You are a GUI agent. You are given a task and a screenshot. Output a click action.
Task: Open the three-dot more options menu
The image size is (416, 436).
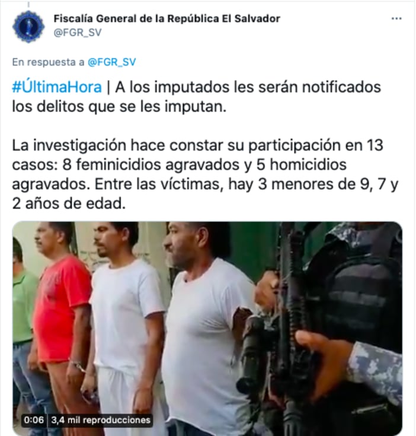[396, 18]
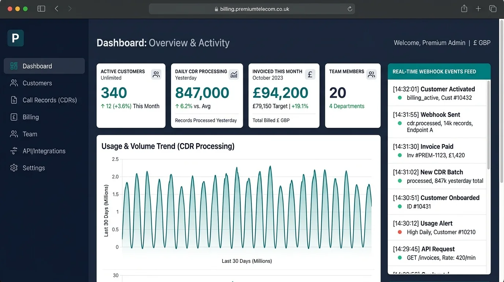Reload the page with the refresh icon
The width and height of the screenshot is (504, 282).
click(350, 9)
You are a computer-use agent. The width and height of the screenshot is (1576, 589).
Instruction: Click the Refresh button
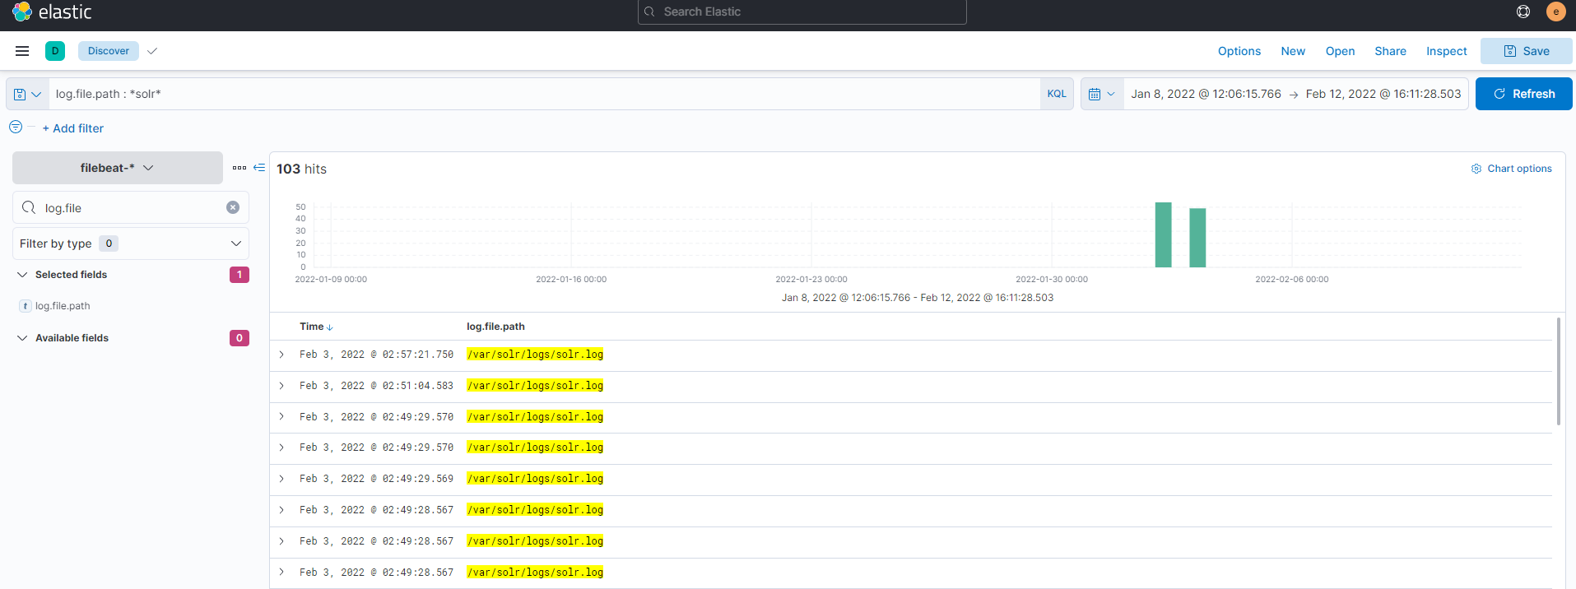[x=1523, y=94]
┄┄┄┄┄┄┄┄┄┄┄┄┄┄┄┄┄┄┄┄
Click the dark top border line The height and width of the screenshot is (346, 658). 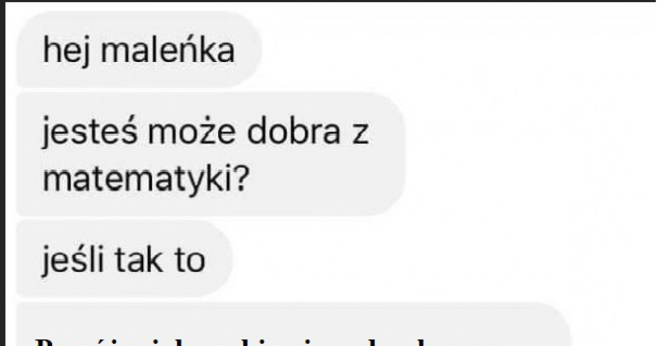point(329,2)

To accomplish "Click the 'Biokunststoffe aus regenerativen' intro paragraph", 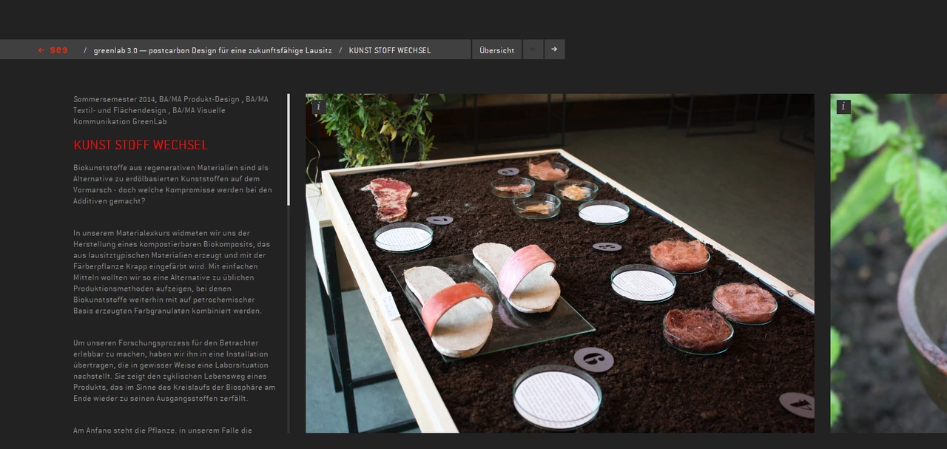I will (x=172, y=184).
┄┄┄┄┄┄┄┄┄┄┄┄┄┄┄┄┄┄┄┄
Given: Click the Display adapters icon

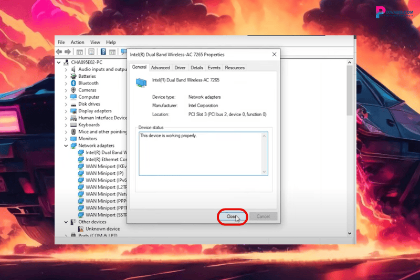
┄┄┄┄┄┄┄┄┄┄┄┄┄┄┄┄┄┄┄┄
§ WHAT YOU WILL DO: Each line above with the string "agent" in it should be located and copied.

§ SOLUTION:
You are a GUI agent. You are given a task and a screenshot. Output a click action.
You are a computer-use agent. The width and height of the screenshot is (1576, 589).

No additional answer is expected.